§ TO DO
Copy out every one of the records below, replacing "Cooling Fans" with "Exhaust Fans" and leaving all else the same.

§ DATASET RECORDS
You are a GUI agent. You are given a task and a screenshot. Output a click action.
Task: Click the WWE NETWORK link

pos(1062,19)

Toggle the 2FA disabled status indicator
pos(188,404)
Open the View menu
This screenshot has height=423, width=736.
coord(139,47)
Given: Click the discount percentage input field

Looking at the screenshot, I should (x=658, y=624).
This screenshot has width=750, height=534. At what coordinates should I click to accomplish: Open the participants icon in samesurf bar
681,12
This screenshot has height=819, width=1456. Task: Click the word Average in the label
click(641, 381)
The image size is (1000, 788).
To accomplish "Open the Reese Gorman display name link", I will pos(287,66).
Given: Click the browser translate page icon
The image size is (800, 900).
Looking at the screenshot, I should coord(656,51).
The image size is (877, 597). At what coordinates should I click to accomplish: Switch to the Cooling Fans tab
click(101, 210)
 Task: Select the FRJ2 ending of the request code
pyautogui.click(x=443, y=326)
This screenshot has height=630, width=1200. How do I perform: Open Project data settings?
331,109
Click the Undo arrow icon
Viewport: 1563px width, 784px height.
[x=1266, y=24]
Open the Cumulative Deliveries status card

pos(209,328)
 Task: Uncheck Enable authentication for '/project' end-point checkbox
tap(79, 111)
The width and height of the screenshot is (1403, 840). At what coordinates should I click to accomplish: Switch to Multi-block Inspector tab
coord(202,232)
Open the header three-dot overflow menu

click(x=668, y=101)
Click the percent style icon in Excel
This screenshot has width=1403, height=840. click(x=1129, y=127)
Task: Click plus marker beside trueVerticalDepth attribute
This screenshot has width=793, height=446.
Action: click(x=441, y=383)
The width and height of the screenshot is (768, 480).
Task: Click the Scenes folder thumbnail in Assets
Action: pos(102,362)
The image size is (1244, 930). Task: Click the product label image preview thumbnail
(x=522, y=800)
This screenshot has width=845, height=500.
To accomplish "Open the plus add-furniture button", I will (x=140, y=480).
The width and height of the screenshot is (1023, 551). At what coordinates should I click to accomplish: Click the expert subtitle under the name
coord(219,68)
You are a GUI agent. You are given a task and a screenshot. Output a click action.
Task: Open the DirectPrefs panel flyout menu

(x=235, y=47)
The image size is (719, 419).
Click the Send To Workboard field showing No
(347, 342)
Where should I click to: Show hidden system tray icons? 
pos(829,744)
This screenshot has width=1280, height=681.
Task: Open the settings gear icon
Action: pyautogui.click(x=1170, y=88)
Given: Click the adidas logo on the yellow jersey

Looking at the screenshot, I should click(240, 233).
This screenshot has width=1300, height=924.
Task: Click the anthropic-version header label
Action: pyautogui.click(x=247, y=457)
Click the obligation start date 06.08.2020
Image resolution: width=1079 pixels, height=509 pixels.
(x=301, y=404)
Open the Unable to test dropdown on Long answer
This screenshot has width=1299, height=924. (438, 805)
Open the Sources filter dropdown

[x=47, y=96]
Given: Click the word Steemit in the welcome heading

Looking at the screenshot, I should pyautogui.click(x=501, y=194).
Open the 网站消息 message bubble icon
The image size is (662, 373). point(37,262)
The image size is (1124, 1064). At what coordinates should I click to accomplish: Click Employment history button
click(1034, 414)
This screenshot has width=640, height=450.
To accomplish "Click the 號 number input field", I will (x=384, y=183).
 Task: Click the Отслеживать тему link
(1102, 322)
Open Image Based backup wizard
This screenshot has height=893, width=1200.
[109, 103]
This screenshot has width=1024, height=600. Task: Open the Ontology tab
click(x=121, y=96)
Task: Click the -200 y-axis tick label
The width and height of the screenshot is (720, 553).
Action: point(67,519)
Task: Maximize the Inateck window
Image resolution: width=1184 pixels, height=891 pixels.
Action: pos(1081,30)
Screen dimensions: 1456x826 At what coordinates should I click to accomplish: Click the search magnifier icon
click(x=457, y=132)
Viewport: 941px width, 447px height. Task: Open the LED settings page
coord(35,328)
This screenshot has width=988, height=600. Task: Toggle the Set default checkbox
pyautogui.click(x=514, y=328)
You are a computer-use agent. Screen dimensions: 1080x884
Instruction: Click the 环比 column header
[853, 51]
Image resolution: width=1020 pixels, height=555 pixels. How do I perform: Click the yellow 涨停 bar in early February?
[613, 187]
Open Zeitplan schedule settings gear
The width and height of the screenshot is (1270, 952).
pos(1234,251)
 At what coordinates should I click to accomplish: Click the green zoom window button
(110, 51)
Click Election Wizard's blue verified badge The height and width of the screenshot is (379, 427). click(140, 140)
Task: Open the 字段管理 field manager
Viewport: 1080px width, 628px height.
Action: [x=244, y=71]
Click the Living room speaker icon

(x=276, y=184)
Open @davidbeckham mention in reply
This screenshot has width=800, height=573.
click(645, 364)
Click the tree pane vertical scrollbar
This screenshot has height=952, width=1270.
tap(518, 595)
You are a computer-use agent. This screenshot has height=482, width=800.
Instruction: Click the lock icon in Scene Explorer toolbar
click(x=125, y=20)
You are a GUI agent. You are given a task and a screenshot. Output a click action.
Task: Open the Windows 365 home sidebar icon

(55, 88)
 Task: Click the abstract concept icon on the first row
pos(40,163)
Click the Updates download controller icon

§ ANSWER
You are a GUI agent. You are given a task and a screenshot. Output a click action.
Task: Click the WWE NETWORK link

pos(1062,19)

Toggle the 2FA disabled status indicator
pos(188,404)
Open the View menu
This screenshot has height=423, width=736.
coord(139,47)
Given: Click the discount percentage input field

Looking at the screenshot, I should (x=658, y=624).
This screenshot has width=750, height=534. At what coordinates should I click to accomplish: Open the participants icon in samesurf bar
681,12
This screenshot has height=819, width=1456. Task: Click the word Average in the label
click(641, 381)
The image size is (1000, 788).
To accomplish "Open the Reese Gorman display name link", I will pos(287,66).
Given: Click the browser translate page icon
The image size is (800, 900).
Looking at the screenshot, I should coord(656,51).
The image size is (877, 597). At what coordinates should I click to accomplish: Switch to the Exhaust Fans tab
click(101, 210)
 Task: Select the FRJ2 ending of the request code
pyautogui.click(x=443, y=326)
This screenshot has height=630, width=1200. How do I perform: Open Project data settings?
331,109
Click the Undo arrow icon
Viewport: 1563px width, 784px height.
[x=1266, y=24]
Open the Cumulative Deliveries status card

pos(209,328)
 Task: Uncheck Enable authentication for '/project' end-point checkbox
tap(79, 111)
The width and height of the screenshot is (1403, 840). At what coordinates should I click to accomplish: Switch to Multi-block Inspector tab
coord(202,232)
Open the header three-dot overflow menu

click(x=668, y=101)
Click the percent style icon in Excel
This screenshot has width=1403, height=840. click(x=1129, y=127)
Task: Click plus marker beside trueVerticalDepth attribute
This screenshot has width=793, height=446.
Action: click(x=441, y=383)
The width and height of the screenshot is (768, 480).
Task: Click the Scenes folder thumbnail in Assets
Action: pos(102,362)
The image size is (1244, 930). Task: Click the product label image preview thumbnail
(x=522, y=800)
This screenshot has width=845, height=500.
To accomplish "Open the plus add-furniture button", I will (x=140, y=480).
The width and height of the screenshot is (1023, 551). At what coordinates should I click to accomplish: Click the expert subtitle under the name
coord(219,68)
You are a GUI agent. You are given a task and a screenshot. Output a click action.
Task: Open the DirectPrefs panel flyout menu

(x=235, y=47)
The image size is (719, 419).
Click the Send To Workboard field showing No
(347, 342)
Where should I click to: Show hidden system tray icons? 
pos(829,744)
This screenshot has width=1280, height=681.
Task: Open the settings gear icon
Action: pyautogui.click(x=1170, y=88)
Given: Click the adidas logo on the yellow jersey

Looking at the screenshot, I should click(240, 233).
This screenshot has width=1300, height=924.
Task: Click the anthropic-version header label
Action: pyautogui.click(x=247, y=457)
Click the obligation start date 06.08.2020
Image resolution: width=1079 pixels, height=509 pixels.
(x=301, y=404)
Open the Unable to test dropdown on Long answer
This screenshot has width=1299, height=924. (438, 805)
Open the Sources filter dropdown

[x=47, y=96]
Given: Click the word Steemit in the welcome heading

Looking at the screenshot, I should pyautogui.click(x=501, y=194).
Open the 网站消息 message bubble icon
The image size is (662, 373). point(37,262)
The image size is (1124, 1064). At what coordinates should I click to accomplish: Click Employment history button
click(1034, 414)
This screenshot has width=640, height=450.
To accomplish "Click the 號 number input field", I will (x=384, y=183).
 Task: Click the Отслеживать тему link
(1102, 322)
Open Image Based backup wizard
This screenshot has height=893, width=1200.
[109, 103]
This screenshot has width=1024, height=600. Task: Open the Ontology tab
click(x=121, y=96)
Task: Click the -200 y-axis tick label
The width and height of the screenshot is (720, 553).
Action: point(67,519)
Task: Maximize the Inateck window
Image resolution: width=1184 pixels, height=891 pixels.
Action: pos(1081,30)
Screen dimensions: 1456x826 At what coordinates should I click to accomplish: Click the search magnifier icon
click(x=457, y=132)
Viewport: 941px width, 447px height. Task: Open the LED settings page
coord(35,328)
This screenshot has width=988, height=600. Task: Toggle the Set default checkbox
pyautogui.click(x=514, y=328)
You are a computer-use agent. Screen dimensions: 1080x884
Instruction: Click the 环比 column header
[853, 51]
Image resolution: width=1020 pixels, height=555 pixels. How do I perform: Click the yellow 涨停 bar in early February?
[613, 187]
Open Zeitplan schedule settings gear
The width and height of the screenshot is (1270, 952).
pos(1234,251)
 At what coordinates should I click to accomplish: Click the green zoom window button
(110, 51)
Click Election Wizard's blue verified badge The height and width of the screenshot is (379, 427). click(140, 140)
Task: Open the 字段管理 field manager
Viewport: 1080px width, 628px height.
Action: [x=244, y=71]
Click the Living room speaker icon

(x=276, y=184)
Open @davidbeckham mention in reply
This screenshot has width=800, height=573.
click(645, 364)
Click the tree pane vertical scrollbar
This screenshot has height=952, width=1270.
tap(518, 595)
You are a computer-use agent. This screenshot has height=482, width=800.
Instruction: Click the lock icon in Scene Explorer toolbar
click(x=125, y=20)
You are a GUI agent. You are given a task and a screenshot. Output a click action.
Task: Open the Windows 365 home sidebar icon

(55, 88)
 Task: Click the abstract concept icon on the first row
pos(40,163)
Click the Updates download controller icon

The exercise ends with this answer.